| PASSAGE GIVEN |

5. Academia is just as political as the "real world". Grant money and tenure are no more a meritocracy than any other industry. The tweed and white coats just make it look that way.

6. Coffee. It's not longer recreational use.

7. Saturday labs really do suck, no matter how late they start. I've had Sat. lab for the last year, first at 9am, then 12pm, now 11am... and nothing sounds better than next semester when, for the first time since returning to school, I will have no lab class!

8. I am not a party girl. I used to look with envy at the people with busy social lives in college, but honestly, I very much enjoy dinner or a movie with friends and wearing my PJ's as much as humanly possible.

9. Diet coke is better than diet pepsi, and sierra mist free is better than diet sprite.

10. I'm going to enjoy being a doctor (but I'm definately not going to be a pathologist).

02 December 2006

Back...ish

Unlike many of the more considerate bloggers out there, I simply disappeared rather than formally announcing a break. And it was a month long. Oops. Ah, but now we're heading into finals, which can mean only one thing: procrastination! And what better way to procrastinate than to write things and assume you have nothing better to do than read them?

I did my first alumni interview for my alma mater today and the student whom I was interviewing is also applying to my current institution. This worked out well for her since I was able to offer perspective on two of her choices, but now I have no formal way to notify my current school that while she's probably quite smart, she lacks that pizazz that I associate with the people I matriculated with.

In fact, she is planning on going to business school. She is the second person in the past few days that has expressed this future plan and in both cases I have proven to be a huge hippocrite. I have a business degree. I chose to get that degree. I switched out of a science degree to earn it. But I counseled both these young ones to get something else. Economics maybe, but not business. The unfortunate thing about a business degree is that is qualifies you exclusively for business jobs and you're actually still fairly likely to lose the spot to an engineer or an economist. Quant is in, so if you have the brains you are better served getting a more quantitative degree and taking the spot from a business major. I'm not saying you can't get a job with a business degree, but you better be a business kid with a whole lot of real math (not watered down business math). Well, at least in finance.

| COLLECTED MATERIAL |
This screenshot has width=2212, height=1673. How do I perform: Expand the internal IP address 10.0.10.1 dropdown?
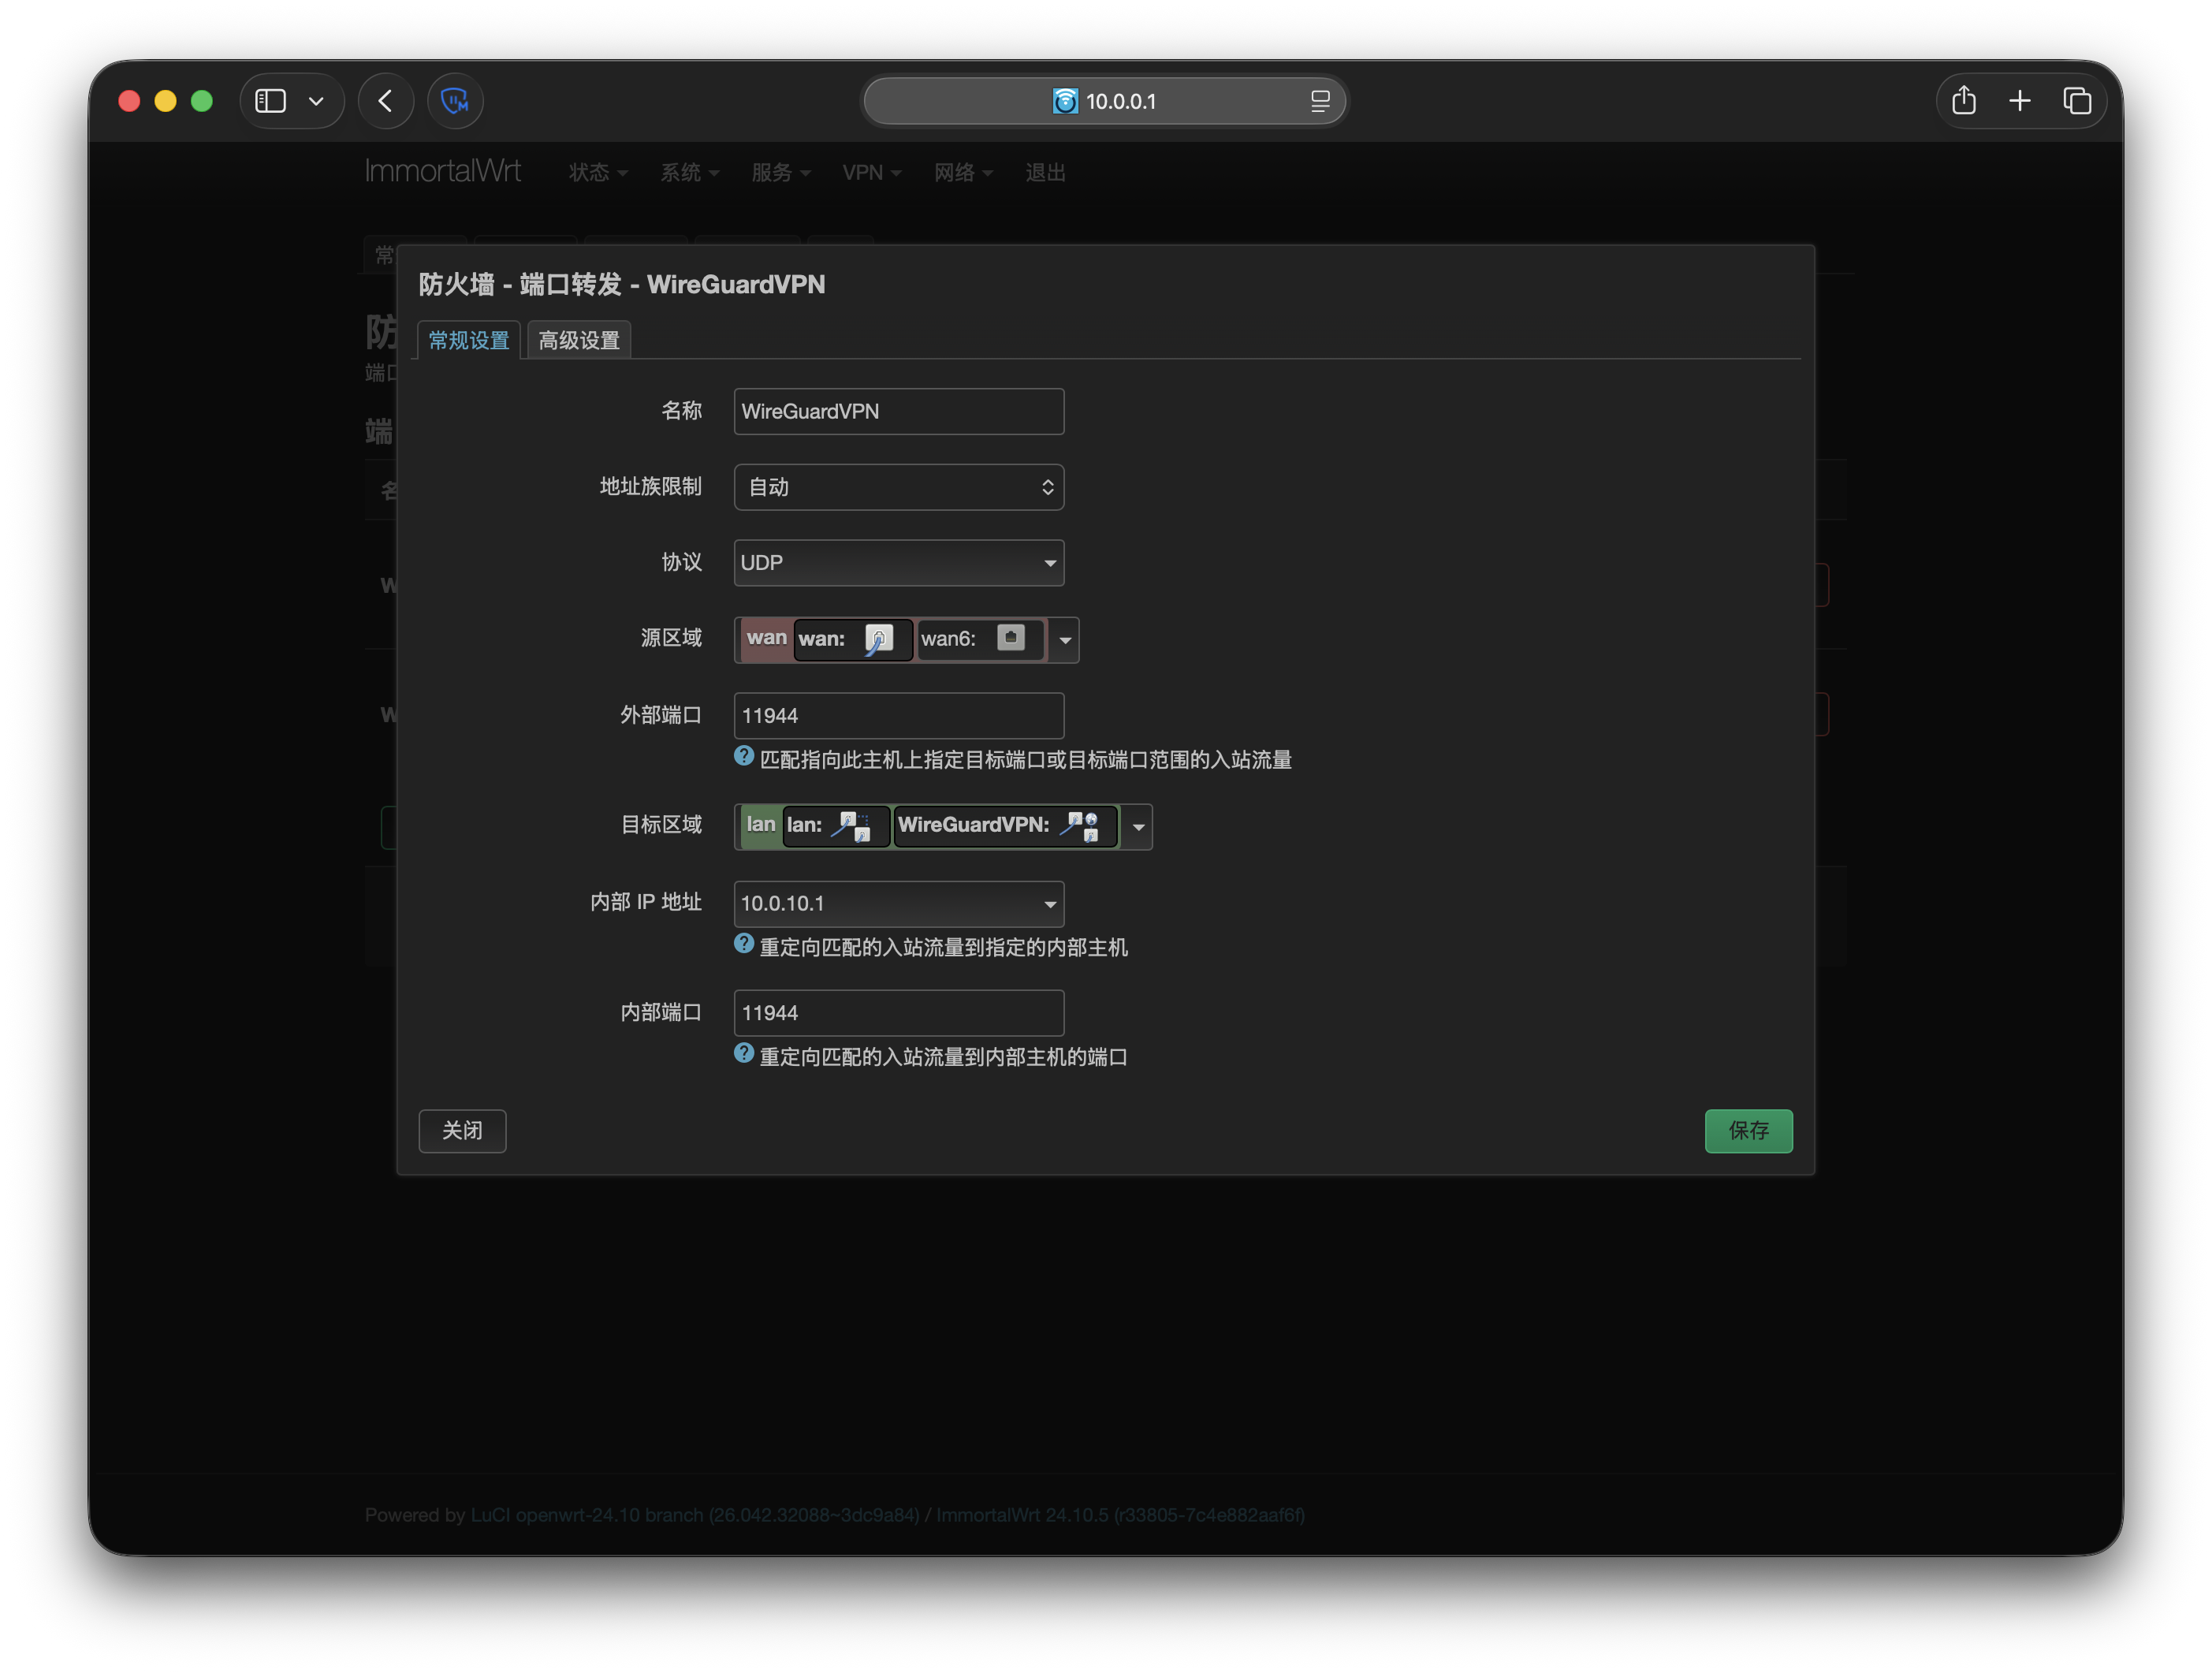898,904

| WHAT THIS TASK INVOLVES |
Extend the blog post about school life and business degrees, picking up right after its last sentence. The lines have nothing to do with the blog post.

| TASK OUTPUT |
You know what the frustrating thing is? I was a business kid with a whole lot of math and do you know what I actually used when I got to my oh-so-coveted finance job? Differential equations (not required by business curriculum), writing (something employers ought to be looking at), statistics, databases, and programming. The last two also landed me my current job. It's a very good thing I got my business degree from the institution I did.

Business degrees prepare you for a job managing people, which is a job you won't actually hold in business for quite some time. Your first years are spent doing a lot of scutwork and the way you differentiate yourself is to teach computers to do the scutwork for you. That, and be able to form coherent, articulate sentences and say them without five "ums" and a "you know?". You spend four years learning how to effectively give orders and then graduate to 10 years of taking them.

There should be a new class added to the curriculum to supplement the strategy lessons: Interpersonal Politics. It should cover:
- How to get people to do what you want when you have no leverage
- How to differentiate the people you want as your allies
- How to recognise the ones trying to take you down
- How to maintain network contacts without looking like an idiot
- How to get around people in your way
- How to work with people that annoy the hell out of you
- How to deal with a boss that's dumber than you
- How to read between the lines

Actually, adding a class in No Limit Texas Hold'em wouldn't be a bad idea for the finance concentration. Poker is the Wall st. golf.